Questo progetto potrebbe cominciare in modo sperimentale con una
concessionaria di pubblicita' sul web (per ridurre i costi di
gestione) che si occupi degli spazi pubblicitari su radio, siti
internet, carta stampata, televisioni.

'Pubblicita' Etica' si struttura come una piccola cooperativa non
profit, che quindi non deve fare profitti ma preoccuparsi delle spese
di gestione e di non speculare sugli editori. E' divisa in quattro
sezioni: sviluppo, commerciale, creativa, tecnica. Il controllo dei
contenuti delle pubblicita' accettate come etiche viene effettuate da
organi esterni gia' esistenti come il Garante dei Consumatori, gli
Osservatori ad esempio sul biologico e gli Osservatori europei sul
business etico. La lista degli inserzionisti viene costantemente resa
pubblica con le motivazioni dell'accettazione sul sito web.

Gli spazi web (ma anche radiofonici o sulla carta stampata) sono
immediatemente riconoscibili dalla sigla 'Pubblicita' Etica'. Per la
precisione la sigla sara' il nome del sito PUBBLICITAETICA.ORG dove
gli utenti potranno trovare al primo accesso informazioni su cosa e'
la pubblicita' etica, sulle garanzie, sui paletti 'etici' e sui
bilanci della concessionaria. La scelta dell'indirizzo web e' dovuta
anche alla necessita' di non appesantire il messaggio e il medium.

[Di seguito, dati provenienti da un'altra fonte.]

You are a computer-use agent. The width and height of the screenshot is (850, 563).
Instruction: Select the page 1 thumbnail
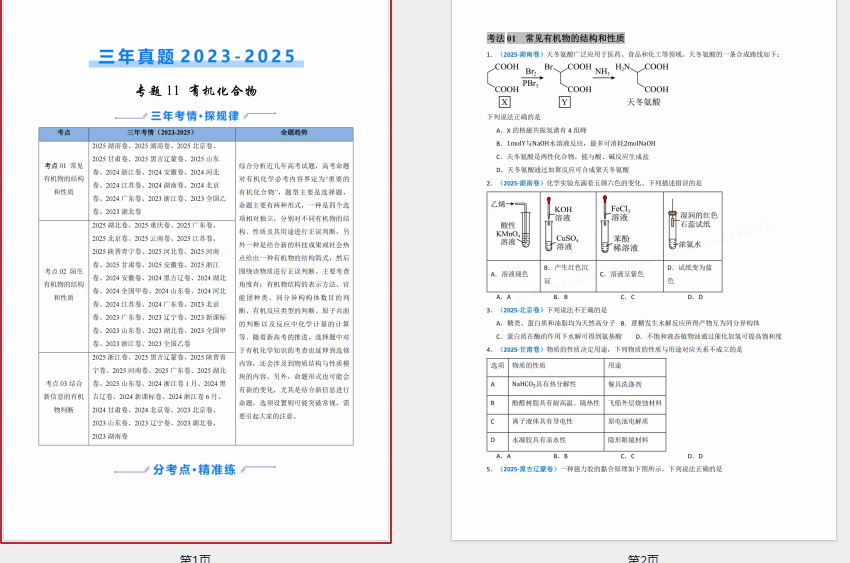(196, 270)
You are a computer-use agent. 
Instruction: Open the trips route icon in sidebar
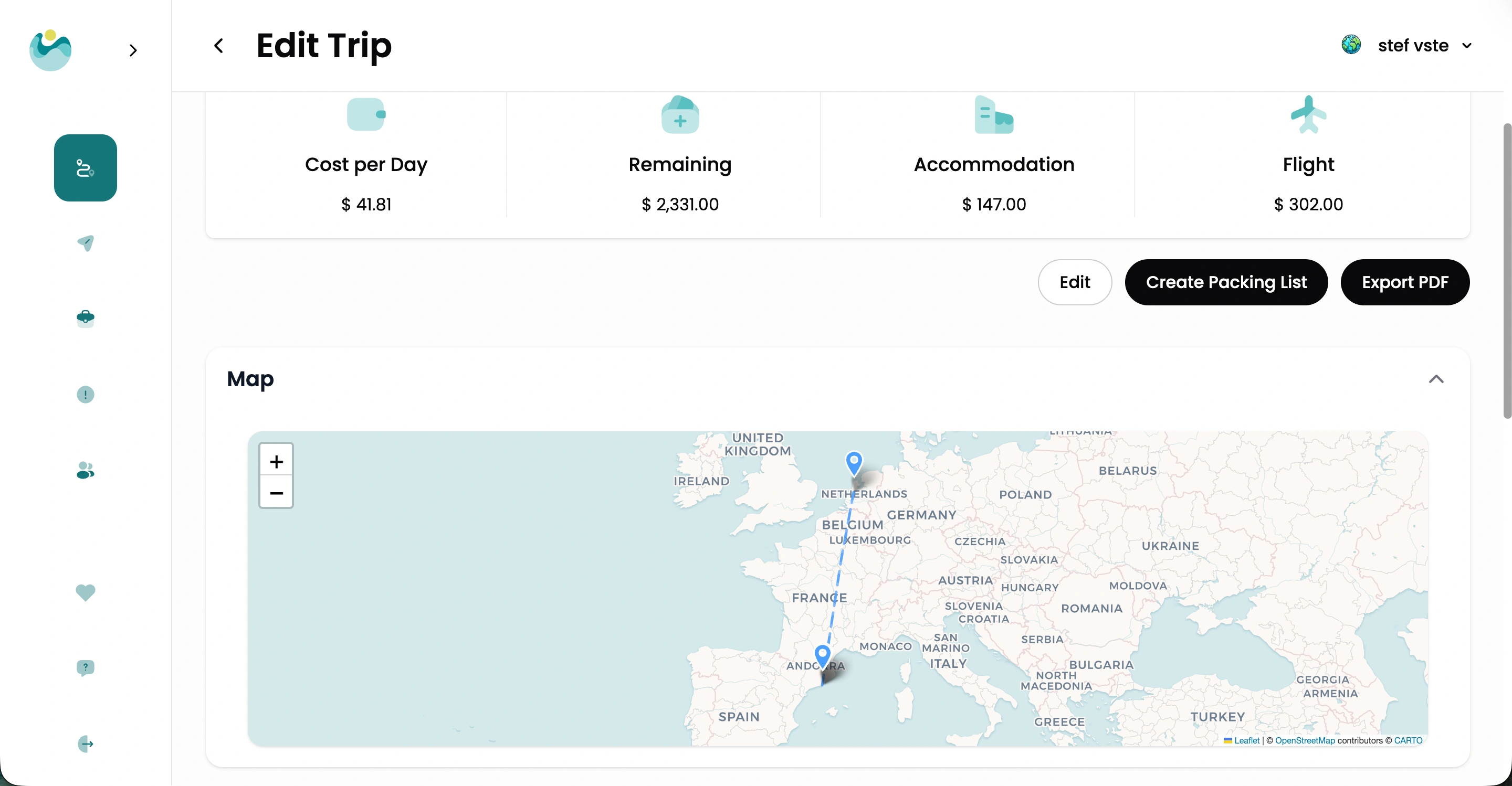tap(85, 168)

E' chiaro da questa descrizione che la pubblicita' etica applica un
valore aggiunto a tutta la pubblicita' gestita. Il messaggio
pubblicitario acquisisce con queste garanzie una maggiore capacita'
di penetrazione, diffusione e credibilita'. Pubblicita' Etica si
struttura cosi' non come un business lucrativo ma come uno strumento
di sviluppo per le piccole imprese, le cooperative, le attivita' di
comunita'.

A proposito della pubblicita' del web si ricordi che essa in Italia
rappresenta poco piu' dell'1% per cento dell'intero mercato, ma il
suo e' un target elevato, che coincide non a caso con il bacino
sociale a cui questo progetto fa riferimento. Non a caso i movimenti
sociali hanno usato il web in questi anni per costruire comunita',
media e network indipendenti e per sperimentare nuove tecnologie e
nuove forme comunicative. Questi network sono vivaci e numerosi, ma
al momento non sono mai stati sfruttati in termini di economia
dell'attenzione. Inoltre, il settore del commercio equo e solidale,
del biologico e delle cooperative si sta espandendo proprio sul web,
scoprendo qui la dimensione adatta al suo business, la stessa
dimensione che invece e' risultata innaturale e fatale per il
business delle dot.com.

In breve Pubblicita' Etica crea un nuovo medium e un nuovo format, la
"pubblicita' etica", e un nuovo tipo di concessionaria di
pubblicita', strutturata come cooperativa non-profit per il network
di media comunitari ed indipendenti.